Assigned task. From the entries below, please output exactly the lines starting at the one containing "The image size" and ending at the one containing "This screenshot has", both included.

Start of The data

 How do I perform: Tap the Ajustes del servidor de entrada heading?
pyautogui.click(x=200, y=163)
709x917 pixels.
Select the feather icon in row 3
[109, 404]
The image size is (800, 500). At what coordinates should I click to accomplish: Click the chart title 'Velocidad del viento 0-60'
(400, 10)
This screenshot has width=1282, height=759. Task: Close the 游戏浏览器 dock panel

End of The data
Start of The data

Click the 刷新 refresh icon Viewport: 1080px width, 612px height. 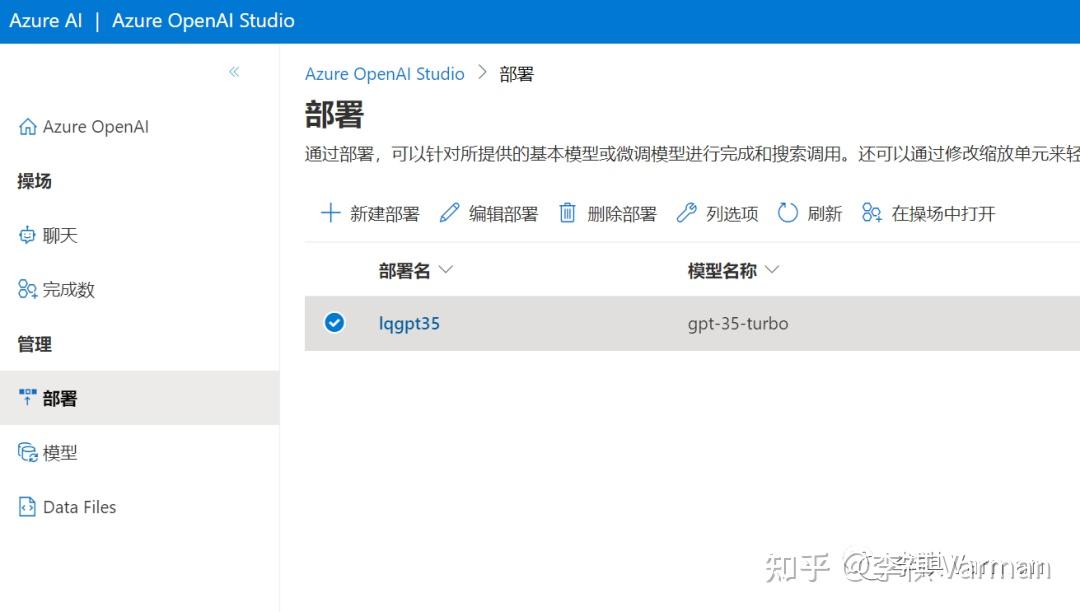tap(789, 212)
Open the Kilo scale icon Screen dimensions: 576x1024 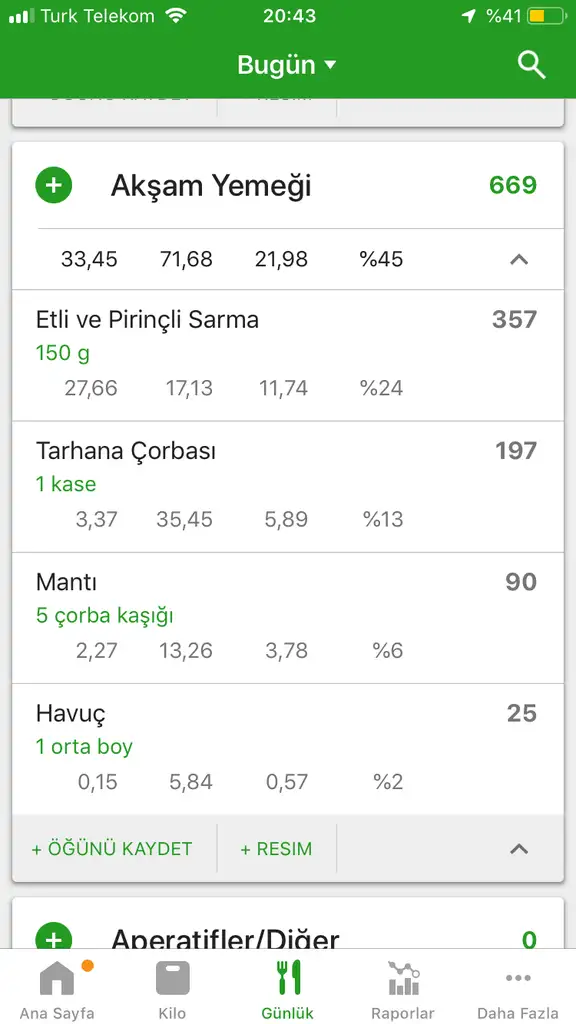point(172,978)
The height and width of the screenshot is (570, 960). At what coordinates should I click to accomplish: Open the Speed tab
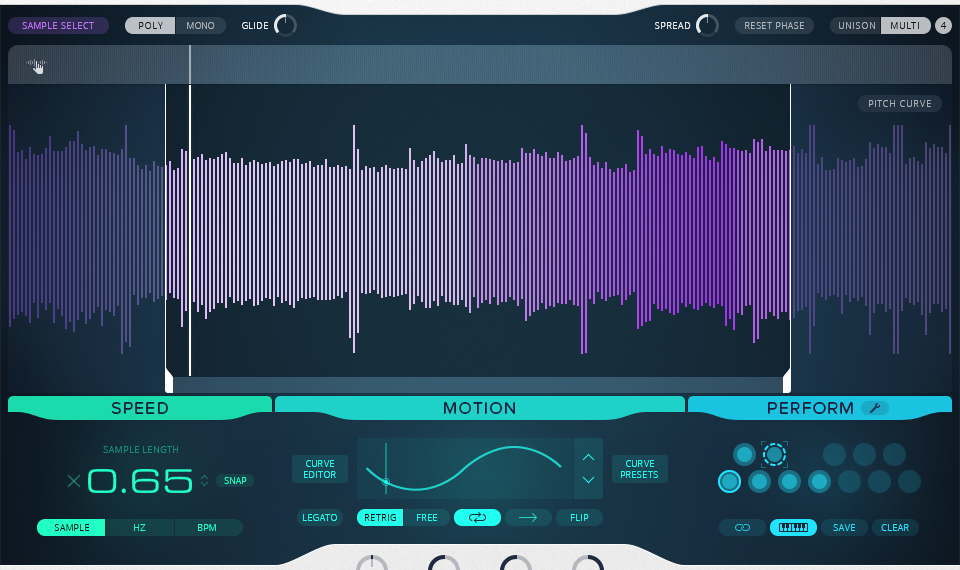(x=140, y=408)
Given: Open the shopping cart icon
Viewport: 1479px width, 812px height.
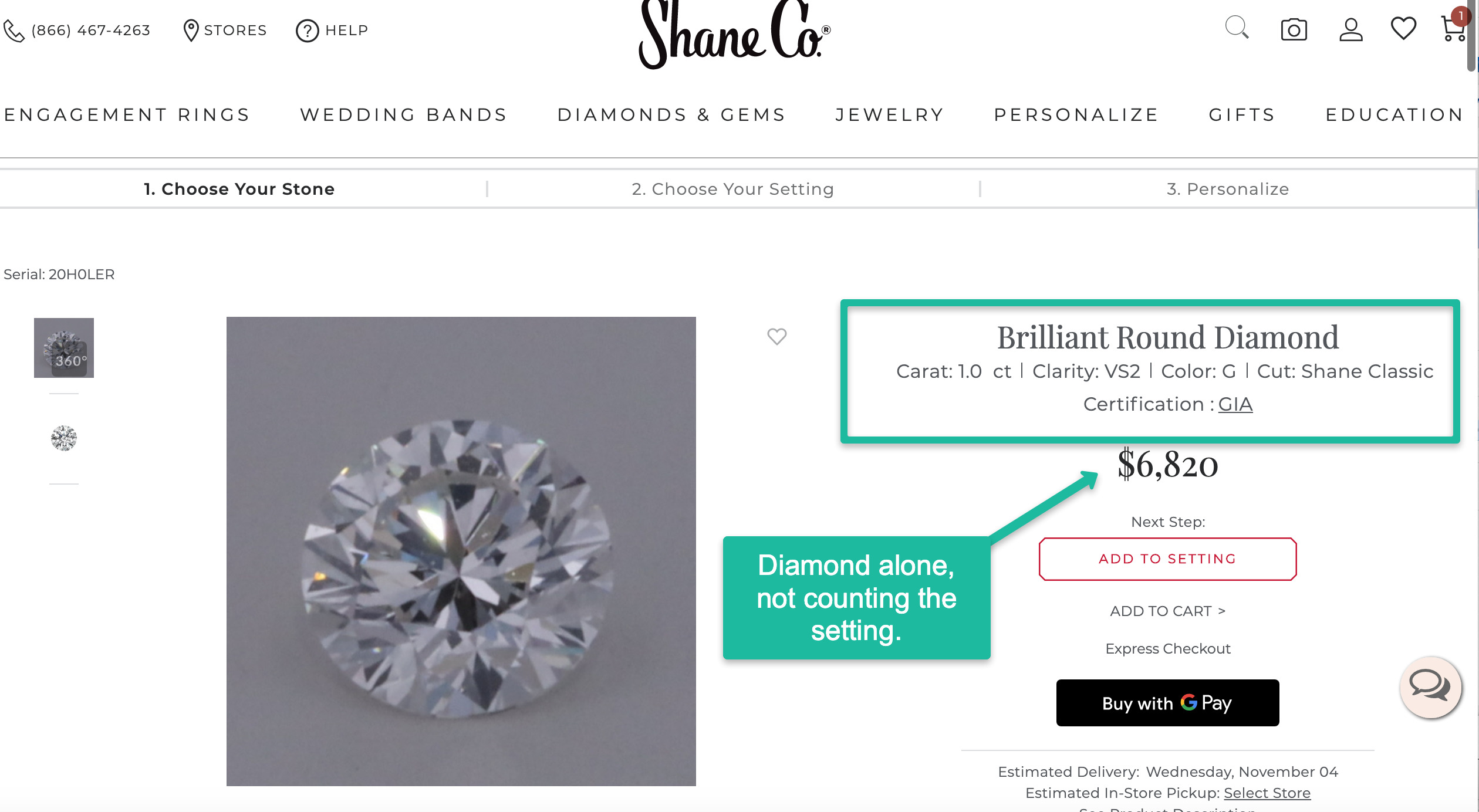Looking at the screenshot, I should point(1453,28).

End of The data

Problem solution.
The image size is (800, 500). At what coordinates should I click to accomplish: Click the chart title 'Velocidad del viento 0-60'
(400, 10)
This screenshot has width=1282, height=759. Task: Close the 游戏浏览器 dock panel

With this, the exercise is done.